The Sundarbans Dissension: Analysing the Complexities of Human and Animal Relationship in the Sundarbans Archipelago

Presenter

Roy Pratiti - Indian Institute of Science Education and Research Bhopal, Humanities and Social Sciences, Bhopal, India

Panel

17 – More Than Human: Animal-Human Relations in Pre-Modern South Asia

Abstract

 This paper delves into the historical, environmental, and memory debates around the human-animal relationship in the Sundarbans. The Sundarbans is a protected forest reserve with an impenetrable cluster of laws guarding its forests and exotic animals. These laws often fail to consider the plight of the human inhabitants occupying the same space, which leaves them vulnerable to ignorance and oppression, thereby escalating the extant human-animal strife within the archipelago.
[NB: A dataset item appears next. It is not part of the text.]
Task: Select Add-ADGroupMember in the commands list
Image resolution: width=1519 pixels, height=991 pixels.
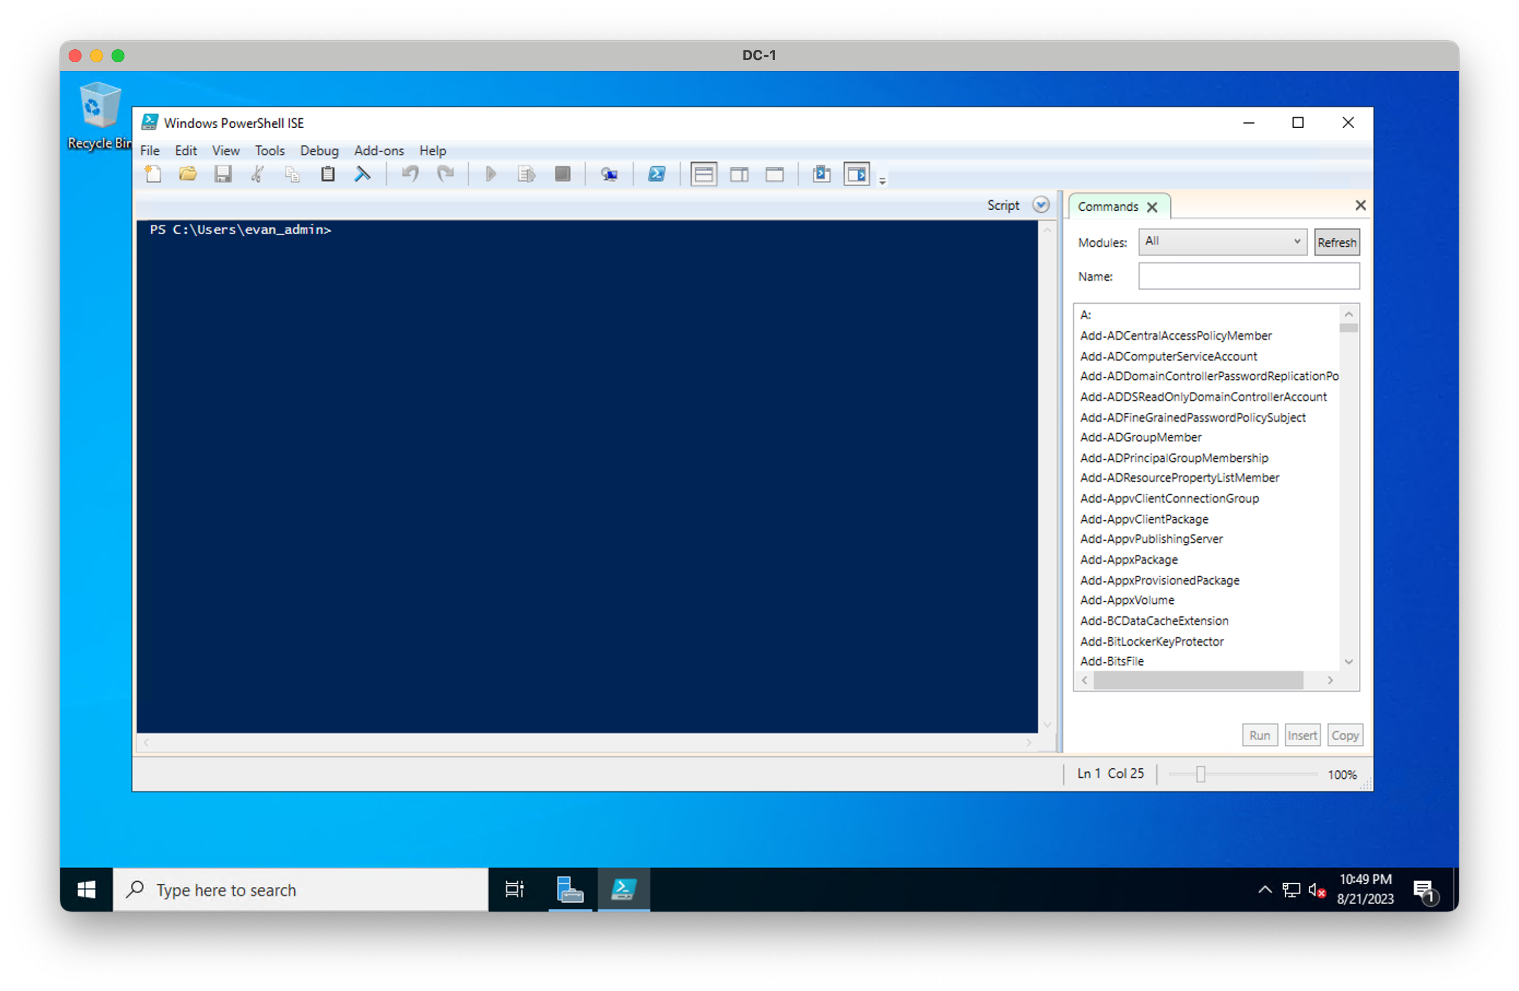Action: tap(1141, 437)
The arduous life in the Sundarbans requires constant navigation between the polarities of modern practices, endorsed by the state and law, and the premodern indigenous traditions such as the worshipping of the forest goddess ‘Bonbibi’, to protect themselves from the everyday perils. This paper explores how the inhabitants of the Sundarbans brave both Nature and the State by looking into the narratives of the settlers, gathered through field visits to the Sundarbans. It dwells on the resounding recollection of the joys and struggles in the mangroves, and the trauma of losing life and land on the islands. Drawing on Rob Nixon’s theory of ‘Slow Violence’ and Lawrence Buell’s take on Environmental Memory, this study assesses the fraught question of environmental trauma and justice associated with the marginalisation of humans on the grounds of ecological preservation to highlight the implications of human-animal cohabitation in the Sundarbans through a study of ethnographic and textual sources.